Serotonin type 3 (5-HT) receptors are ligand gated ion channels having five separate subunits (A, B, C, D, and E) that participate in formation of functional homomers (5HT3A subunit only) or heteromers with 5HT3A subunits. Since there is limited information available about the participation of the 5HT3D subunit in heteromer formation and channel pore interfaces, we explored how the 5HT3D subunit and its SNP mutated proteins contribute to conformational transitions. We generated homology models of the full-length human 5HT3D, and non-synonymous SNPs, subunits based on crystal and cryo-EM mouse 5HT3A subunit structures enabling development of heteromeric receptor models in A3D2 (A-A-D-A-D) or A3BD (A-A-B-A-D) stoichiometry.

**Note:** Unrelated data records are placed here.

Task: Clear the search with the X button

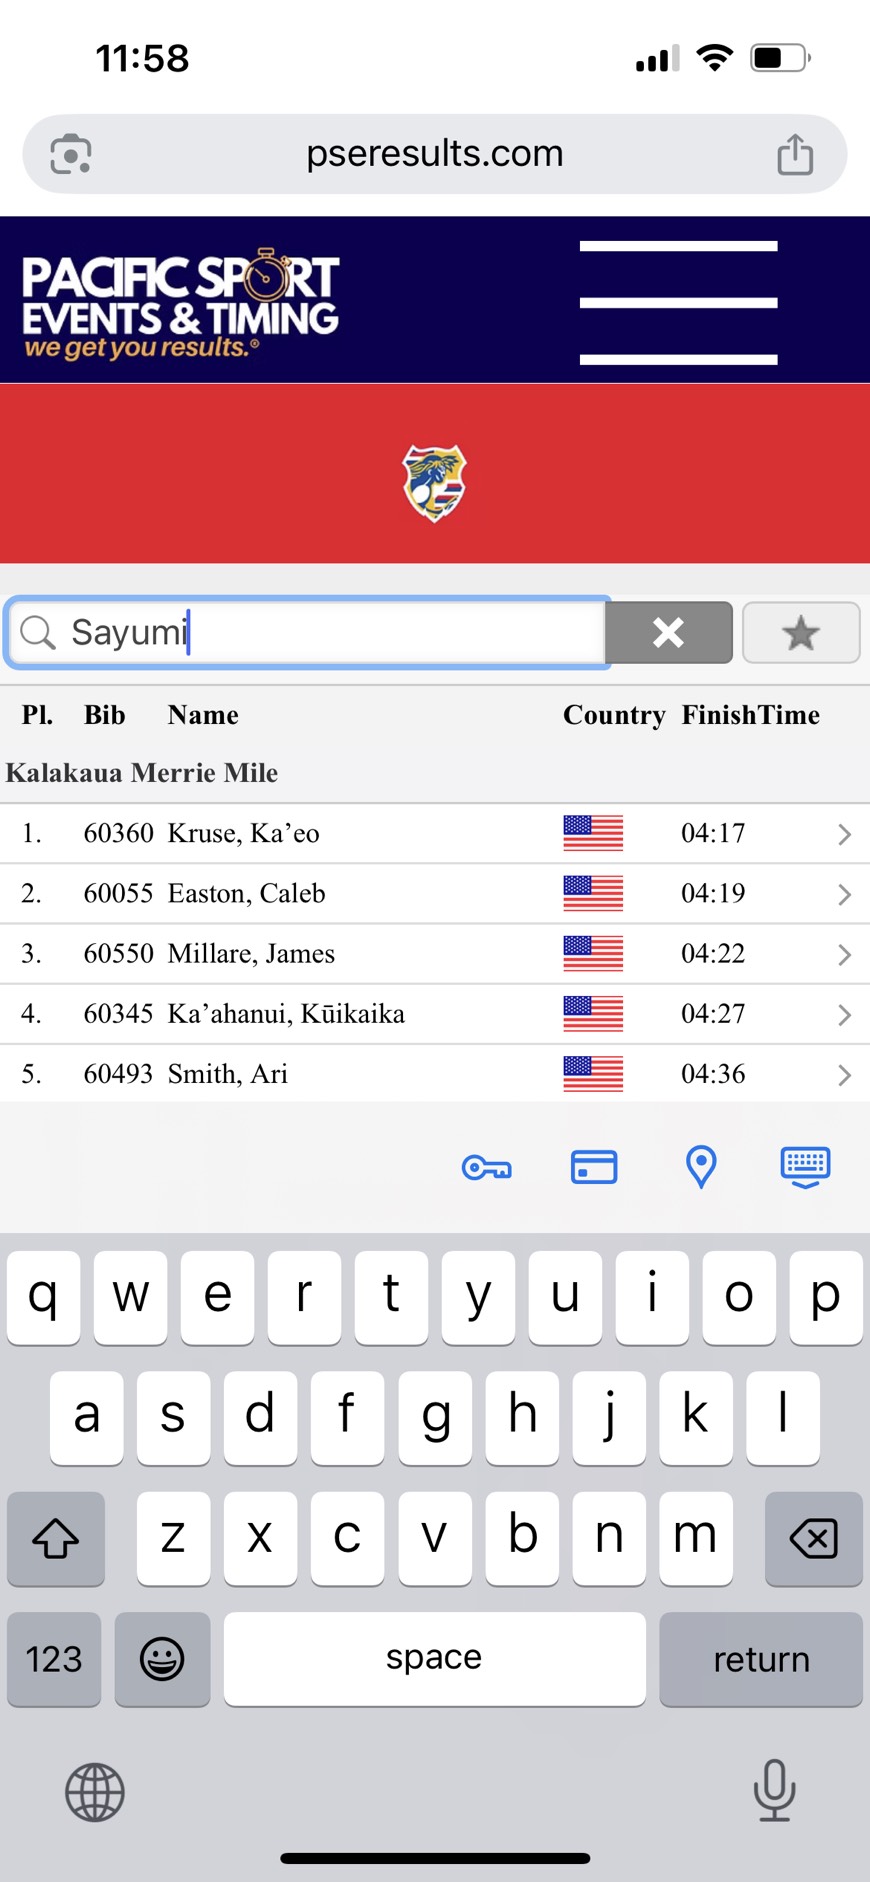Action: [668, 632]
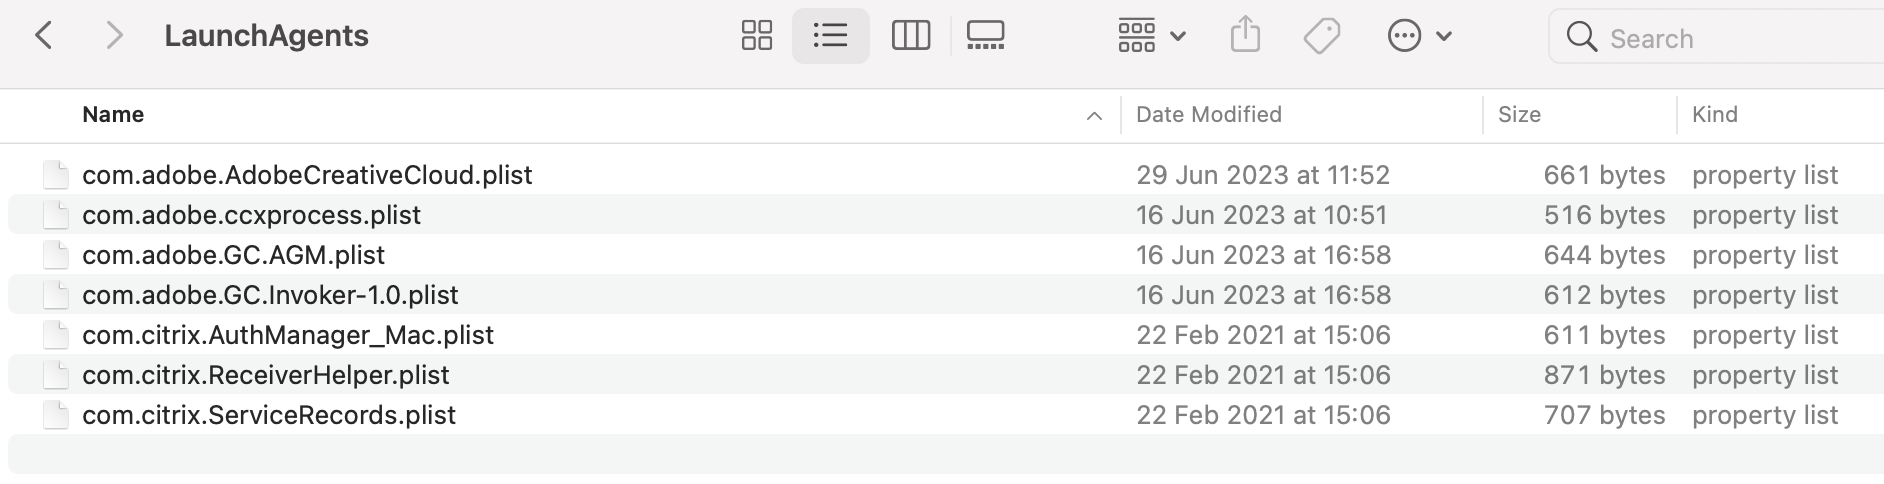Select the com.adobe.ccxprocess.plist file icon
This screenshot has height=484, width=1884.
coord(56,215)
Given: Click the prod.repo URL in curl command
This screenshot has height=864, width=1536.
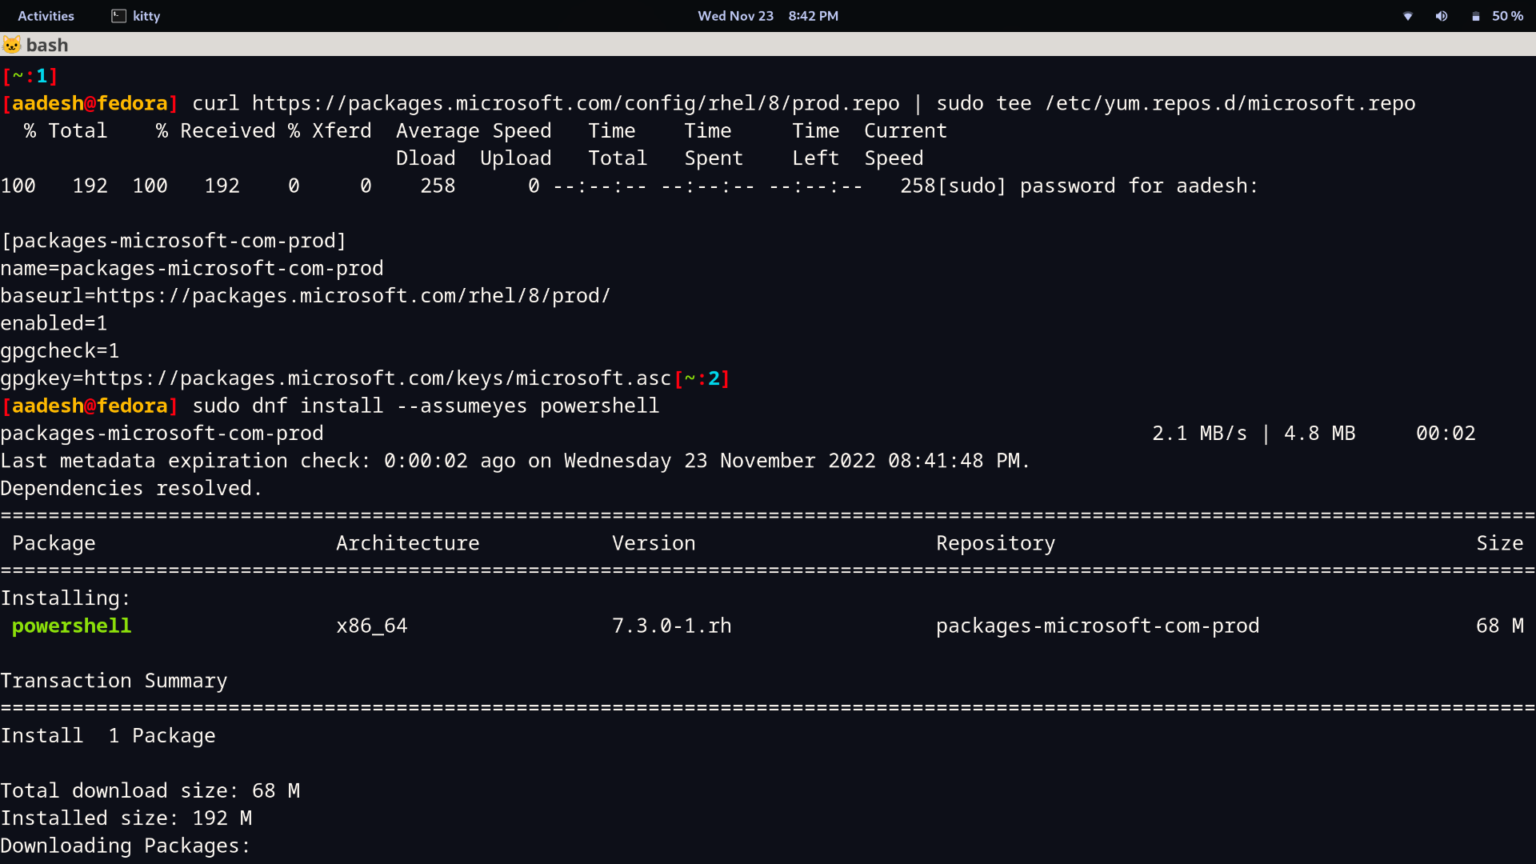Looking at the screenshot, I should pyautogui.click(x=575, y=104).
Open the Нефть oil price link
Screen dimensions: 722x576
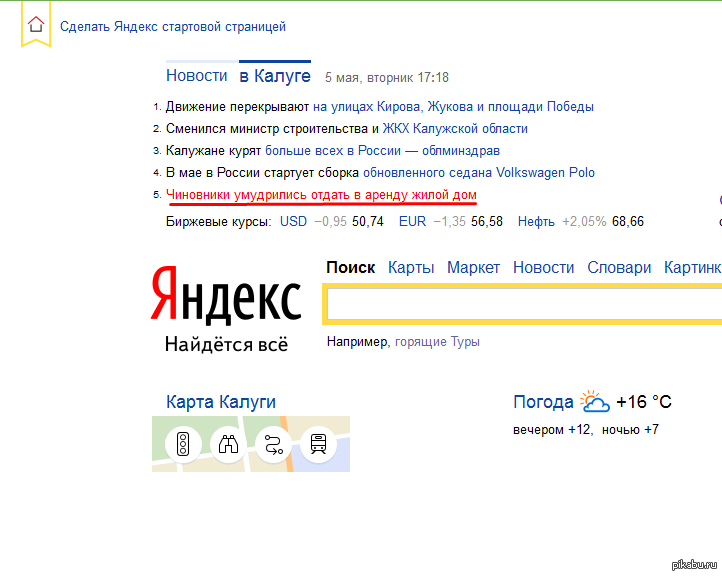coord(536,221)
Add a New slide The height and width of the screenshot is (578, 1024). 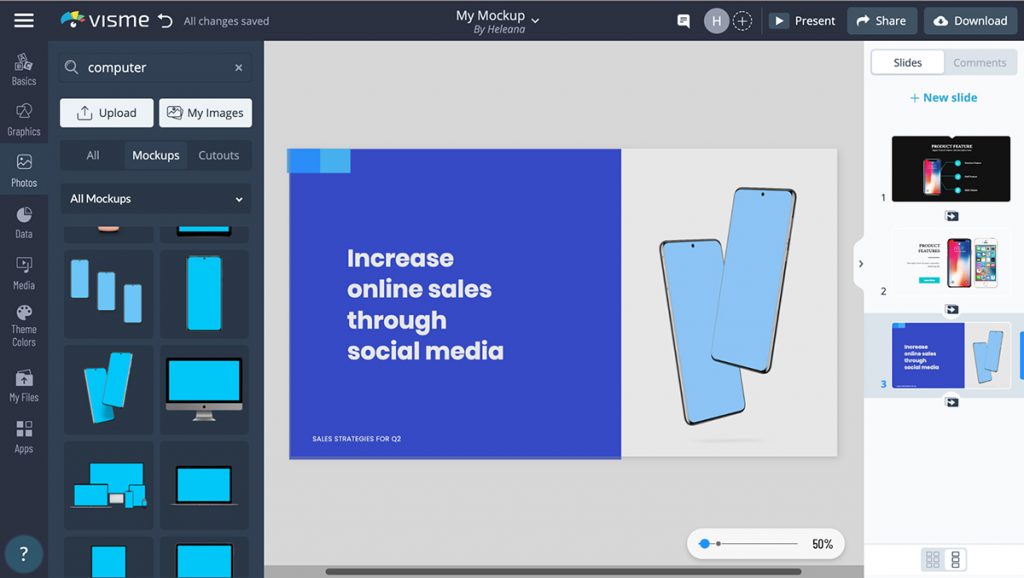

We compared these receptor models in ligand free forms or as complexes with the natural agonist serotonin or with the anti-emetic antagonist granisetron. The 5-HT bound models of the 5-HTAD receptor complex display similar conformations at transmembrane and intracellular domains. However, granisetron-bound models resemble those obtained in ligand free conditions with transmembrane domains of the 5HT3D subunit showing similar conformational changes to 5HT3A subunits. Non-synonymous SNP rs6443930 (Gly 110 - Ala/Val/Asp) substitutions in the D subunit models revealed significant changes in the extracellular domain providing molecular evidence for the association of these SNPs with certain clinical disorders. Together, these data deepen our understanding of how the 5-HT3D subunit influences the gating mechanism of 5-HT receptors under ligand binding.